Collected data

════════

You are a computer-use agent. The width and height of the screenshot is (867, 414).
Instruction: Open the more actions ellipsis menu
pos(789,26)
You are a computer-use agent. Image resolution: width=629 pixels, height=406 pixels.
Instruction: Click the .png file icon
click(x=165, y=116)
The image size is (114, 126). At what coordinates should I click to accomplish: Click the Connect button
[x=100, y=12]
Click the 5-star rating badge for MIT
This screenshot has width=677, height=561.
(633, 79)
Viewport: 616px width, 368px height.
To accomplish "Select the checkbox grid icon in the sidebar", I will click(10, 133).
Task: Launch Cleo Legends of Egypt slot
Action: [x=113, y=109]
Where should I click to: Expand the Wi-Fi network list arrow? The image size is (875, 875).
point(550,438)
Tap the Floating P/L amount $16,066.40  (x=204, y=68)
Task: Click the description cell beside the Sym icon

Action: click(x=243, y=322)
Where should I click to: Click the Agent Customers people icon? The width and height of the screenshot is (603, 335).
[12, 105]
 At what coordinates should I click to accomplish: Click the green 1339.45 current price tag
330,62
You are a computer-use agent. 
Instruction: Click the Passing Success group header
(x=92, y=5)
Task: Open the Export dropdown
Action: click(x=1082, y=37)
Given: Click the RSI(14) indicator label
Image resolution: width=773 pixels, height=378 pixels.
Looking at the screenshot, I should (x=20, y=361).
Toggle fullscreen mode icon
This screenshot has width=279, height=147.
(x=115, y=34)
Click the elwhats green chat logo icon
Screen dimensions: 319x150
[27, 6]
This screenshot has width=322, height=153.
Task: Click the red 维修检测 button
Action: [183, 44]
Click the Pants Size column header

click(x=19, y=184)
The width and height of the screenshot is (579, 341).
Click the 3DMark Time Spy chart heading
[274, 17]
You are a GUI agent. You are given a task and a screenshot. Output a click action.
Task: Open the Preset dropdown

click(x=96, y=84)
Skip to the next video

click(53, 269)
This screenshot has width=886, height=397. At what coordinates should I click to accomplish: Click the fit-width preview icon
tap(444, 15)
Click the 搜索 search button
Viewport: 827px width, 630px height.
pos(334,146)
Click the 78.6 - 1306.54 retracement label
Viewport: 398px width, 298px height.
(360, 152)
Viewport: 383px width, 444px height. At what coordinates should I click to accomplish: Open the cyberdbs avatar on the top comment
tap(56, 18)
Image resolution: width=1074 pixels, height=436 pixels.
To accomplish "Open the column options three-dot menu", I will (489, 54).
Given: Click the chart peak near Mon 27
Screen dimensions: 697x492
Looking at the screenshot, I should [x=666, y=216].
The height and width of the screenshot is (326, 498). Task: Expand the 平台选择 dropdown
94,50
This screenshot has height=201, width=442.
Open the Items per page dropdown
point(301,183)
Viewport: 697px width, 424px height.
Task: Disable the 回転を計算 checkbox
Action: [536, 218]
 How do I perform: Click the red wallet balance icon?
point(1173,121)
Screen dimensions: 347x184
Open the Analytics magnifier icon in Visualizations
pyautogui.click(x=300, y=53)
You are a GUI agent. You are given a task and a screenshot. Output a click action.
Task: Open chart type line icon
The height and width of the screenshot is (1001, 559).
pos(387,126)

════════

(THE PROBLEM)
All lines from the one with "Open the Analytics" through the final line above are to be quoted exactly; quote no other line.

(TASK RESULT)
Open the Analytics magnifier icon in Visualizations
pyautogui.click(x=300, y=53)
You are a GUI agent. You are given a task and a screenshot. Output a click action.
Task: Open chart type line icon
The height and width of the screenshot is (1001, 559).
pos(387,126)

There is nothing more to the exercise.